* INPUT MATERIAL

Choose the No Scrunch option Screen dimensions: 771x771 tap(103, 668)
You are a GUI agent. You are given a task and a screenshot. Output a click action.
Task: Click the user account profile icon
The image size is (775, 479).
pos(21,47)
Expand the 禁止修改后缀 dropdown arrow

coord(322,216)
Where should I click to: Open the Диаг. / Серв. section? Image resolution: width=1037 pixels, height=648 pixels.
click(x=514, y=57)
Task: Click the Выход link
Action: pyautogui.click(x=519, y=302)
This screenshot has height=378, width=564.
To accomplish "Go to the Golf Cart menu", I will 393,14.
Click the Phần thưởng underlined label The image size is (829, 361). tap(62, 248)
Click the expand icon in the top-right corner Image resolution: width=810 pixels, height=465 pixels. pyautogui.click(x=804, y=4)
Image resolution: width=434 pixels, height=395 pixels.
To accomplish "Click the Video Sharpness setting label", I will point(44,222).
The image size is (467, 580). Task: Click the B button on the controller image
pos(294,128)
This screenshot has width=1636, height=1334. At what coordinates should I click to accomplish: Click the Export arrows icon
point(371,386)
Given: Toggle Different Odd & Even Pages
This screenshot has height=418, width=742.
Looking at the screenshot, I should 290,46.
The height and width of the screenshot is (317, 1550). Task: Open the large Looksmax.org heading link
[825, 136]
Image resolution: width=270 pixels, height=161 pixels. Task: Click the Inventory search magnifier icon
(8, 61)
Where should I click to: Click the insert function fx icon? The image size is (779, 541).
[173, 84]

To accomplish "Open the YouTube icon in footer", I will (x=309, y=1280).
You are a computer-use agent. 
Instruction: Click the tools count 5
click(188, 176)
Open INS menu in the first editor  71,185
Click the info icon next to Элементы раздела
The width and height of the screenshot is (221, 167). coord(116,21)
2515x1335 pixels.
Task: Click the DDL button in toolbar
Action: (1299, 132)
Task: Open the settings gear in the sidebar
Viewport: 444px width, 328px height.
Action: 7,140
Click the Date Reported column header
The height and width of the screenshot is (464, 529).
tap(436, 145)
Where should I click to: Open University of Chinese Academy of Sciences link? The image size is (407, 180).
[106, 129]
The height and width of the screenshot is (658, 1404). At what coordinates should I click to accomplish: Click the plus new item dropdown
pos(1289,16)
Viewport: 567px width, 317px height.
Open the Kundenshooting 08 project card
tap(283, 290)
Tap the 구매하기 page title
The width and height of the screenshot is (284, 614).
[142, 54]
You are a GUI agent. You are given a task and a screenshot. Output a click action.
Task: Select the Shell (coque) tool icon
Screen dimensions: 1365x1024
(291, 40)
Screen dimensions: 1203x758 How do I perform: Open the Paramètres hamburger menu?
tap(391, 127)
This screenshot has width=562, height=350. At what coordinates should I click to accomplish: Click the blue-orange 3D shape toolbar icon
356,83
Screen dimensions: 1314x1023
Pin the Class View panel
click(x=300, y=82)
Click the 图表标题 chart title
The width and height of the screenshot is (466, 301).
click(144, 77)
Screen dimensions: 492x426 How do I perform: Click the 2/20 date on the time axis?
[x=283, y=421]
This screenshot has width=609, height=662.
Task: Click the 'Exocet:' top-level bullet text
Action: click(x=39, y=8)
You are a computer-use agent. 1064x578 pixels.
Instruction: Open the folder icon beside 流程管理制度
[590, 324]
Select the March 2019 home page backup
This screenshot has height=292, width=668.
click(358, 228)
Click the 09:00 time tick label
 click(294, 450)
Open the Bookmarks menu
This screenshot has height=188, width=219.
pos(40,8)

* PROBLEM DESCRIPTION
Copy each line of the records above word for word.

* SOLUTION
Choose the No Scrunch option Screen dimensions: 771x771 tap(103, 668)
You are a GUI agent. You are given a task and a screenshot. Output a click action.
Task: Click the user account profile icon
The image size is (775, 479).
pos(21,47)
Expand the 禁止修改后缀 dropdown arrow

coord(322,216)
Where should I click to: Open the Диаг. / Серв. section? Image resolution: width=1037 pixels, height=648 pixels.
click(x=514, y=57)
Task: Click the Выход link
Action: pyautogui.click(x=519, y=302)
This screenshot has height=378, width=564.
To accomplish "Go to the Golf Cart menu", I will 393,14.
Click the Phần thưởng underlined label The image size is (829, 361). tap(62, 248)
Click the expand icon in the top-right corner Image resolution: width=810 pixels, height=465 pixels. pyautogui.click(x=804, y=4)
Image resolution: width=434 pixels, height=395 pixels.
To accomplish "Click the Video Sharpness setting label", I will point(44,222).
The image size is (467, 580). Task: Click the B button on the controller image
pos(294,128)
This screenshot has width=1636, height=1334. At what coordinates should I click to accomplish: Click the Export arrows icon
point(371,386)
Given: Toggle Different Odd & Even Pages
This screenshot has height=418, width=742.
Looking at the screenshot, I should 290,46.
The height and width of the screenshot is (317, 1550). Task: Open the large Looksmax.org heading link
[825, 136]
Image resolution: width=270 pixels, height=161 pixels. Task: Click the Inventory search magnifier icon
(8, 61)
Where should I click to: Click the insert function fx icon? The image size is (779, 541).
[173, 84]

To accomplish "Open the YouTube icon in footer", I will (x=309, y=1280).
You are a computer-use agent. 
Instruction: Click the tools count 5
click(188, 176)
Open INS menu in the first editor  71,185
Click the info icon next to Элементы раздела
The width and height of the screenshot is (221, 167). coord(116,21)
2515x1335 pixels.
Task: Click the DDL button in toolbar
Action: (1299, 132)
Task: Open the settings gear in the sidebar
Viewport: 444px width, 328px height.
Action: 7,140
Click the Date Reported column header
The height and width of the screenshot is (464, 529).
tap(436, 145)
Where should I click to: Open University of Chinese Academy of Sciences link? The image size is (407, 180).
[106, 129]
The height and width of the screenshot is (658, 1404). At what coordinates should I click to accomplish: Click the plus new item dropdown
pos(1289,16)
Viewport: 567px width, 317px height.
Open the Kundenshooting 08 project card
tap(283, 290)
Tap the 구매하기 page title
The width and height of the screenshot is (284, 614).
[142, 54]
You are a GUI agent. You are given a task and a screenshot. Output a click action.
Task: Select the Shell (coque) tool icon
Screen dimensions: 1365x1024
(291, 40)
Screen dimensions: 1203x758 How do I perform: Open the Paramètres hamburger menu?
tap(391, 127)
This screenshot has width=562, height=350. At what coordinates should I click to accomplish: Click the blue-orange 3D shape toolbar icon
356,83
Screen dimensions: 1314x1023
Pin the Class View panel
click(x=300, y=82)
Click the 图表标题 chart title
The width and height of the screenshot is (466, 301).
click(144, 77)
Screen dimensions: 492x426 How do I perform: Click the 2/20 date on the time axis?
[x=283, y=421]
This screenshot has width=609, height=662.
Task: Click the 'Exocet:' top-level bullet text
Action: click(x=39, y=8)
You are a computer-use agent. 1064x578 pixels.
Instruction: Open the folder icon beside 流程管理制度
[590, 324]
Select the March 2019 home page backup
This screenshot has height=292, width=668.
click(358, 228)
Click the 09:00 time tick label
 click(294, 450)
Open the Bookmarks menu
This screenshot has height=188, width=219.
pos(40,8)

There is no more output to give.